__Material to process__.
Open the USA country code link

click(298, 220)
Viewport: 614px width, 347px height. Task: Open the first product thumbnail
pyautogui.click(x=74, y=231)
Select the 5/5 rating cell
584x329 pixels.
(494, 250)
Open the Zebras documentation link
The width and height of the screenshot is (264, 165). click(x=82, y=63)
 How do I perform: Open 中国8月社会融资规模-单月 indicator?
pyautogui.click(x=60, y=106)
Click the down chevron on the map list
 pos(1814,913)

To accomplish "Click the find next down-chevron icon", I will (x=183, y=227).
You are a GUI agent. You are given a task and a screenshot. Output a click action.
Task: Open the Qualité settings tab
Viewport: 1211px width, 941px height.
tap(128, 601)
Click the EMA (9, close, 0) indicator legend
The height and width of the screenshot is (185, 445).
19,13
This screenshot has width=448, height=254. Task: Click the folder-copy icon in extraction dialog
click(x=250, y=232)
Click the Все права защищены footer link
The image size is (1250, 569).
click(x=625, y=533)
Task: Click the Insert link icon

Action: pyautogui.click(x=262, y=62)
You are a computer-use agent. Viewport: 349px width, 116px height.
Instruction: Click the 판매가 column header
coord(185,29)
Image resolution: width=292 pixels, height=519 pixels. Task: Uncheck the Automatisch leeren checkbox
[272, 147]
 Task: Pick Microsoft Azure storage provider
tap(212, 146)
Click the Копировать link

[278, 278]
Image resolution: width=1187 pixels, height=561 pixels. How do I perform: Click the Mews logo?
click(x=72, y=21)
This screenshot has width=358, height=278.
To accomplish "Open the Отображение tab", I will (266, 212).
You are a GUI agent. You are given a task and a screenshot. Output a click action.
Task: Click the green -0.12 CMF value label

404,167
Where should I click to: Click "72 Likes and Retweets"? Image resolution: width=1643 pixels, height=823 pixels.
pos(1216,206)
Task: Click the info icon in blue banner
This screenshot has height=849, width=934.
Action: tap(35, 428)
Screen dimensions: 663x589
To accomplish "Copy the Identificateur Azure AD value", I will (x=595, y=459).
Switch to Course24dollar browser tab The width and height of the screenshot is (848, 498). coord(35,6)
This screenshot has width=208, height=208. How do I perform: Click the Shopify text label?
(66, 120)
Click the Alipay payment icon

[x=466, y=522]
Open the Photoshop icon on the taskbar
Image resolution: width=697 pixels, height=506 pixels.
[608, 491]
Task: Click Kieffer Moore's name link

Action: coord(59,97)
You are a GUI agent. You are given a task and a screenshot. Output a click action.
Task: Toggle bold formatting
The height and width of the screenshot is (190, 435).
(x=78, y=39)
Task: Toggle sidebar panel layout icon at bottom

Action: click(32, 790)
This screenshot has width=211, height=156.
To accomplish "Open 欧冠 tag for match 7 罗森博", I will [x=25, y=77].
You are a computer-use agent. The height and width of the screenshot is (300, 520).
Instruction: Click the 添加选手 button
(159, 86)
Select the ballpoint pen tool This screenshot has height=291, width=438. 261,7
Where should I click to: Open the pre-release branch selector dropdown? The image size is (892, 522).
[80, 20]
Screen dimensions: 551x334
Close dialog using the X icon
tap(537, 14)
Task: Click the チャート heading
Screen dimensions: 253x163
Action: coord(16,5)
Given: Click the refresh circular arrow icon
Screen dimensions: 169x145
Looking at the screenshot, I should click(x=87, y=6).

__Task directions__.
Out of the data above, return each line where the word "will" can be found.

__Task solution__.
To accomplish "Click the find next down-chevron icon", I will (x=183, y=227).
To accomplish "Open the Отображение tab", I will (266, 212).
To accomplish "Copy the Identificateur Azure AD value", I will (x=595, y=459).
To accomplish "Open 欧冠 tag for match 7 罗森博", I will [x=25, y=77].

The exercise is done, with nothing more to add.